Social Network: dipendenza, disintossicazione, giusto mezzo
Ieri ho letto questa bellissima intervista ad Alex Giordano che riflette criticamente sulla Social Innovation e sul suo rapporto con i Social Network, reduce da una “disintossicazione” di 3 mesi e mi sono messa a pensare al rapporto che ciascuno di noi ha con Facebook, Twitter e tutti i canali di condivisione digitale che oggi fanno parte del nostro quotidiano. Un’affermazione di Alex continua a martellarmi nella testa:
Tra tanta enfasi della socialità in realtà quello che ci piace celebrare sono solo “ipotesi di relazione”. Stiamo preferendo la pornografia alla sensualità, in un’orgia evolutiva al ribasso: abbiamo tecnologiche e strumenti che utilizziamo per scimmiottare quello che già esiste, per far peggio quello che altri strumenti anche primitivi facevano già piuttosto che metterci tutti a studiare come questi strumenti possano migliorare la nostra condizione umana”.

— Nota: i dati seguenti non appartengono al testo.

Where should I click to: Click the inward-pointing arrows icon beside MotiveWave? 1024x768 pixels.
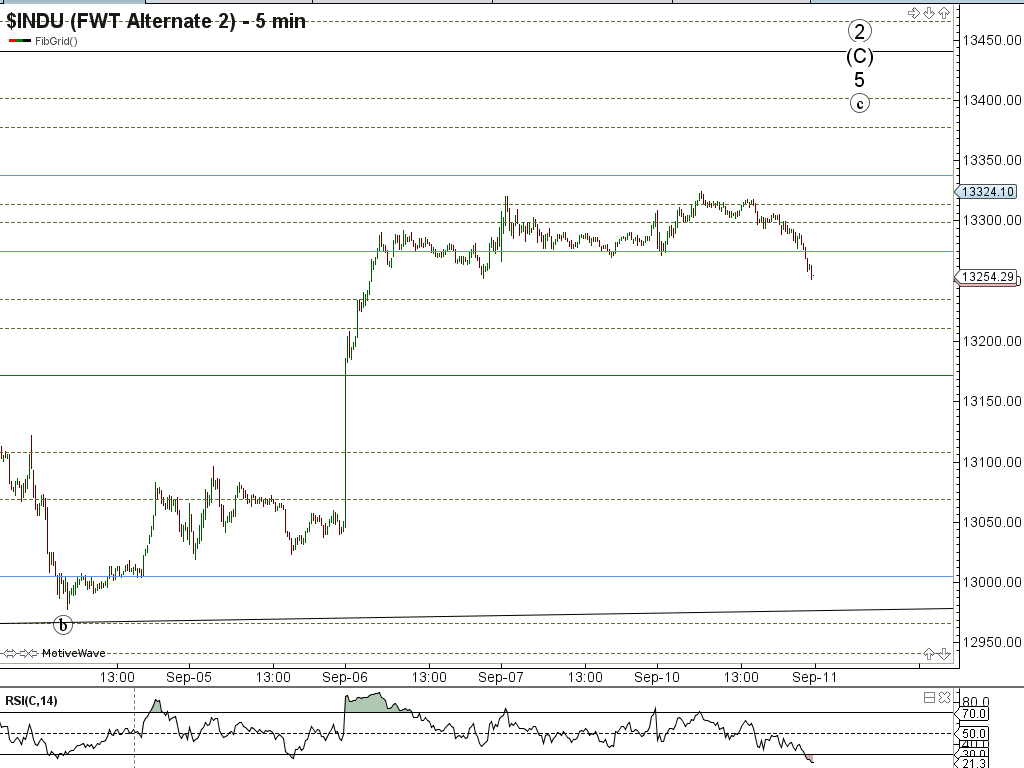(29, 653)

Le “ipotesi di relazioni” stanno prendendo il sopravvento, oltre che nella spinta al fare, imparare, rendersi utili, alle relazioni vere e proprie?
In che modo è possibile conciliare una vita ad approfondimento verticale con una spinta continua all’aprire tante finestre quanti sono i commenti, i retweet, gli aggiornamenti degli amici conoscenti e le immagini che scorrono nella nostra timeline su Instagram?
A me ogni tanto capita di sentirmi in colpa perché qualche amico, quando ci si incontra, mi racconta cose che gli sono successe e di fronte al mio stupore mi chiede: “Ma scusa, non lo hai letto su Facebook? L’ho postato ieri.”
Io su Facebook ho all’attivo 1745 amici conoscenti e difficilmente riesco a seguire gli aggiornamenti di tutti.
Ci ho fatto caso, sono più aggiornata sulle novità delle persone che conosco meno (ho scelto di accettare le richieste di amicizia di chiunque, consapevole che avendo un blog, la mia vita digitale è pubblica) rispetto a quello che accade alle persone con cui esco a cena o vado in gita al mare.
Perché?
Perché faccio fatica a tenere la relazione umana forte su un livello digitale altrettanto intenso: rispetto alle persone con cui parlo e mi confronto, non ho bisogno di commentare i loro status. Preferisco parlare a quattrocchi.
L’estate scorsa, in un momento di grande stress digitale (mi concentravo poco sul mio lavoro, sulla mia creatività, a favore di un’intensa vita social che mi portava a sera con la sensazione di essere molto stanca e molto poco concreta rispetto ai miei progetti) avevo deciso di concedermi una pausa. Difficile farlo, quando con Facebook, Twitter e compagnia bella ci lavori. Ma ci volevo provare. Ne sentivo l’esigenza.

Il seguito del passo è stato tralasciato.